- **EXERCISE REQUIREMENTS**: Transcribe the listing below, starting at the line containing "The image size is (529, 317)." and ending at the line containing "(x=464, y=205)", with both of those lines included.

Records excerpted from a collection

+++++

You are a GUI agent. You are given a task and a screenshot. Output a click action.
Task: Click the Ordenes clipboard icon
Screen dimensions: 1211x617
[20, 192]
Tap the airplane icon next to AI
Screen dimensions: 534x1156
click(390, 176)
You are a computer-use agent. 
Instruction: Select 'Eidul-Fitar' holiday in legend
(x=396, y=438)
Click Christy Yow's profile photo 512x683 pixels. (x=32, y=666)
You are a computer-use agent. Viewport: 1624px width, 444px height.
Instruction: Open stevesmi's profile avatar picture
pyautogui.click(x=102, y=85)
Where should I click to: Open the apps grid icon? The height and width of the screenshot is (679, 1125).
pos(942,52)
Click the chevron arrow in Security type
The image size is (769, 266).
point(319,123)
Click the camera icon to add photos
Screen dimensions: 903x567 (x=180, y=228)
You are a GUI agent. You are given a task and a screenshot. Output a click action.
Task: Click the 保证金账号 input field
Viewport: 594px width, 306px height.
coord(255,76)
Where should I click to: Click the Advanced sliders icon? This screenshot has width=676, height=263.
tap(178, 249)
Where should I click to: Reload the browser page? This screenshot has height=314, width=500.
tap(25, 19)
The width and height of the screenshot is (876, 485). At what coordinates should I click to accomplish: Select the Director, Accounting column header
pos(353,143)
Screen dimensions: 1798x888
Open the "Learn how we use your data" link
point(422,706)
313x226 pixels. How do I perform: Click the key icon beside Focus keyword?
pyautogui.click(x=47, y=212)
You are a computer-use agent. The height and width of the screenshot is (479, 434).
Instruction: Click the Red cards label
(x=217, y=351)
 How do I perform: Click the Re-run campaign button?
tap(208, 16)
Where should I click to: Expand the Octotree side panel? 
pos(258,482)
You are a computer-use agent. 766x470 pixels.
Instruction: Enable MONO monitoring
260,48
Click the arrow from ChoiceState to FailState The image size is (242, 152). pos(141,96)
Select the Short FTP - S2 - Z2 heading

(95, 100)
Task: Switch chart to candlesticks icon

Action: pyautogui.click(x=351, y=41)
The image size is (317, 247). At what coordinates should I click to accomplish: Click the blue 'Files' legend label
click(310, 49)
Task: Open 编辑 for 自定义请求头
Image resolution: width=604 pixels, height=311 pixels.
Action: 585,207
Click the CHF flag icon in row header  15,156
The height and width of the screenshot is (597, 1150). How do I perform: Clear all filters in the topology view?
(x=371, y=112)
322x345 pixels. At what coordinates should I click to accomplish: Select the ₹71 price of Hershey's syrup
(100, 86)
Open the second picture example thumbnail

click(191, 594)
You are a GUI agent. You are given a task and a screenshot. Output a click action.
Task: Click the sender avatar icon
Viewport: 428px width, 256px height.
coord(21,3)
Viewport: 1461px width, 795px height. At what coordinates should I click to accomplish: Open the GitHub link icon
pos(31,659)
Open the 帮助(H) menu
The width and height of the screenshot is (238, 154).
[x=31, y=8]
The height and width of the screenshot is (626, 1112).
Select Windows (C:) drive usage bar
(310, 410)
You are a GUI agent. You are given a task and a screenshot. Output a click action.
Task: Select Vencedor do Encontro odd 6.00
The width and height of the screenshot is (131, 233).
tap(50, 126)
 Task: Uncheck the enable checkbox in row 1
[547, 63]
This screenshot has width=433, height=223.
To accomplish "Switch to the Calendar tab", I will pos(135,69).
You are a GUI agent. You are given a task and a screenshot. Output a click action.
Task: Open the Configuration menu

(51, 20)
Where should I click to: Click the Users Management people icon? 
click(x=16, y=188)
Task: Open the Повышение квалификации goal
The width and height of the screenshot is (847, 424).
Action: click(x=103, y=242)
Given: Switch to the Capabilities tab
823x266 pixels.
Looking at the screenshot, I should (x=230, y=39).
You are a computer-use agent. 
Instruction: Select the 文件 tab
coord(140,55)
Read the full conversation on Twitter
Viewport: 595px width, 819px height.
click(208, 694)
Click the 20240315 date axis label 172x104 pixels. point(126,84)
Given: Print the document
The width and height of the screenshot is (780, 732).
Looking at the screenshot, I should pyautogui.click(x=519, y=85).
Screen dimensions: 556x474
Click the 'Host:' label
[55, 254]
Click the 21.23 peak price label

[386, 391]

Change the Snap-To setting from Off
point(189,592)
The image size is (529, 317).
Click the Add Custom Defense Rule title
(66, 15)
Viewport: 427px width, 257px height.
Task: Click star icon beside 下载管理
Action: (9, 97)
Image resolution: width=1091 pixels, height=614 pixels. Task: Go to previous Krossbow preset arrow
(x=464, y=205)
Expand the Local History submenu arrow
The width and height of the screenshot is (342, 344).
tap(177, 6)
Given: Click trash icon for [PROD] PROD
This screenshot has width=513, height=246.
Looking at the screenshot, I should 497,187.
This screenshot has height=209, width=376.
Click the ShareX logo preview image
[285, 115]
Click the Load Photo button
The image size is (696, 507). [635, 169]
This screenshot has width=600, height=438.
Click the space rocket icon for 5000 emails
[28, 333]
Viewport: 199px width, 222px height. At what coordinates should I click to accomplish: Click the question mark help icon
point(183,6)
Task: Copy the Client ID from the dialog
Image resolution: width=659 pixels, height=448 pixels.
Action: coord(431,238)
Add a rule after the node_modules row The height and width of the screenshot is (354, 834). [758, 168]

+++++

- **COMPLETE OUTPUT**:
The image size is (529, 317).
Click the Add Custom Defense Rule title
(66, 15)
Viewport: 427px width, 257px height.
Task: Click star icon beside 下载管理
Action: (9, 97)
Image resolution: width=1091 pixels, height=614 pixels. Task: Go to previous Krossbow preset arrow
(x=464, y=205)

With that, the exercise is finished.